Blondin was in his mid-seventies, and had tasted many of the oldest vintages of the wine to which he had devoted his life, but none was as old, or noteworthy, as this one. He reveled in the symmetry of the bottle’s being opened right next to t
he vineyard whence it had sprung, the plain known as the Carruades, which had originally constituted the whole of the property. He passed the glass around. When it got to Robinson, the dominant smell note was a blend of sundry colognes and tonics transferred from the hands and faces of all the Germans who’d already handled it. It made it hard for her to absorb the wine’s essence, but she was still impressed by its high quality.

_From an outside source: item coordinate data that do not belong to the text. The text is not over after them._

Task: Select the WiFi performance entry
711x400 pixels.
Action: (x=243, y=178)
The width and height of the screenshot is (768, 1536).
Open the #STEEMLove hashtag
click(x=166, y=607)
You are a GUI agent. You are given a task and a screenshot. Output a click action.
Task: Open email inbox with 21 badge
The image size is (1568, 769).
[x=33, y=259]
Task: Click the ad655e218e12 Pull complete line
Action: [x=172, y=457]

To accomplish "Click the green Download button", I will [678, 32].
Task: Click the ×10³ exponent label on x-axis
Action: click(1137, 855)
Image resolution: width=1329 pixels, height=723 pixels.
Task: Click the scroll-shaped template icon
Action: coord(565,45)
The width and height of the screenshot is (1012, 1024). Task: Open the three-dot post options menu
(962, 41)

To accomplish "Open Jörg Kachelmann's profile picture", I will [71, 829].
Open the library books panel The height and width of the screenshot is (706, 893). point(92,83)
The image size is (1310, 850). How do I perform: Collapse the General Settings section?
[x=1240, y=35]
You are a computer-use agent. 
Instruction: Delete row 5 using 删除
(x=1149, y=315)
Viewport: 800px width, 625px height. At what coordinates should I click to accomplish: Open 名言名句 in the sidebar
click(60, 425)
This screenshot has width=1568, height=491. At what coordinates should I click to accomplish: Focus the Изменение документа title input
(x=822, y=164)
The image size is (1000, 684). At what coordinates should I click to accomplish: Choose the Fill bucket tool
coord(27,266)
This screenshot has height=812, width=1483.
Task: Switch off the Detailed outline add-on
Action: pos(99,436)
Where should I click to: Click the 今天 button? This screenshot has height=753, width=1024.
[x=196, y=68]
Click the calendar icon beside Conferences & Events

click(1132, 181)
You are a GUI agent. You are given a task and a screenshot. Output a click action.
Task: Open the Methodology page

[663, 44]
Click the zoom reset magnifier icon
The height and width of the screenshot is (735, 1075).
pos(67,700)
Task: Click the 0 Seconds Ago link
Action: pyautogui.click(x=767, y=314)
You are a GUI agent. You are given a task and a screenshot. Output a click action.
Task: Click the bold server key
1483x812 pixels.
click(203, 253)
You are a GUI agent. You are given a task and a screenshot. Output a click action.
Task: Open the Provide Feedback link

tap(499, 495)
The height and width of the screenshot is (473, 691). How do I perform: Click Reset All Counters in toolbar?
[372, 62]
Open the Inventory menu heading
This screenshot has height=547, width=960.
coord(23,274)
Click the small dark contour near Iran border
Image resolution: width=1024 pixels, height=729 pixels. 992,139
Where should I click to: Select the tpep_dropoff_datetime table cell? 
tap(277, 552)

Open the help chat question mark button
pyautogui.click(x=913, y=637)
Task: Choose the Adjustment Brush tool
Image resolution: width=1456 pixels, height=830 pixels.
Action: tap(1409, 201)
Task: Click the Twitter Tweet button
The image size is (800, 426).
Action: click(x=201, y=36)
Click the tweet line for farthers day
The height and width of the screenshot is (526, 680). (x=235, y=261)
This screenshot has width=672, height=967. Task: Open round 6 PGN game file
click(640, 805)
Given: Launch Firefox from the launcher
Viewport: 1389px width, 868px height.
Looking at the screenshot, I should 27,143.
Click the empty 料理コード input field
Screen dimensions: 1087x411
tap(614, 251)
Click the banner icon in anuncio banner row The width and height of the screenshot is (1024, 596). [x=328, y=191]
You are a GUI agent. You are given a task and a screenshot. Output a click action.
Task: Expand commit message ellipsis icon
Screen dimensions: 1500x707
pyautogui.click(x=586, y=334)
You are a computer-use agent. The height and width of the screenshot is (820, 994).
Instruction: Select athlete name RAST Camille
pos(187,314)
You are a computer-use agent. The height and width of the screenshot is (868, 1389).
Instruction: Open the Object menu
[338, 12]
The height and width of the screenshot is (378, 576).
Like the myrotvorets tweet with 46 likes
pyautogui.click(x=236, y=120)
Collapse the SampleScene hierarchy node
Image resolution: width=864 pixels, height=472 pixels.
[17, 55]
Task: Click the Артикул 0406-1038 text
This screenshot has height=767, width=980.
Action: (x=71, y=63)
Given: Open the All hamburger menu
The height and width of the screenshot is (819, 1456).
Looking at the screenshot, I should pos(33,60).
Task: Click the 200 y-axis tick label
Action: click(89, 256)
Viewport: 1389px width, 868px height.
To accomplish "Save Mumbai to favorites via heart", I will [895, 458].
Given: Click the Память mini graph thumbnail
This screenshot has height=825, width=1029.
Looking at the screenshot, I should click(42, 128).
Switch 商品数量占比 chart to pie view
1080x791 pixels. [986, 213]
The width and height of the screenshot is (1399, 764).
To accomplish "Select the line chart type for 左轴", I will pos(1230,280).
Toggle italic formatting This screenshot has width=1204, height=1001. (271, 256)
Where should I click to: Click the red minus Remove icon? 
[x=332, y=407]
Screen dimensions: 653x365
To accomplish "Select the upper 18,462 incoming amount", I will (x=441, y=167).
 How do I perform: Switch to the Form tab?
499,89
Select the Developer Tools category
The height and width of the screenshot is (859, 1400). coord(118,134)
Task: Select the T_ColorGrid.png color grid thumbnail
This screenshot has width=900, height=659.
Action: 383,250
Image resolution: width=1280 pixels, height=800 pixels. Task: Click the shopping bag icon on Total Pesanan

Young Philippe Sereys de Rothschild returned and reported that his grandfather, who had shared his maître de chai’s skepticism that this wine could possibly be drinkable, was amazed and delighted. (The baron would die a week later.) Rodenstock was clearly pleased with himself, nodding his head and smiling inscrutably as he said, “The Paris cellar was so effectively blocked up, it was almost hermetically sealed, you see.” Broadbent, whose jaded palate made him cool and detached about most wines, was almost manic, probably as much because the wine vindicated his and Christie’s imprimatur for the Forbes bottle as because the wine was inherently exciting. “I thought it would be a bit acidic, a bit decayed, but there wasn’t a trace. If there was any doubt, forget it. This wine is genuine. No doubt about that.”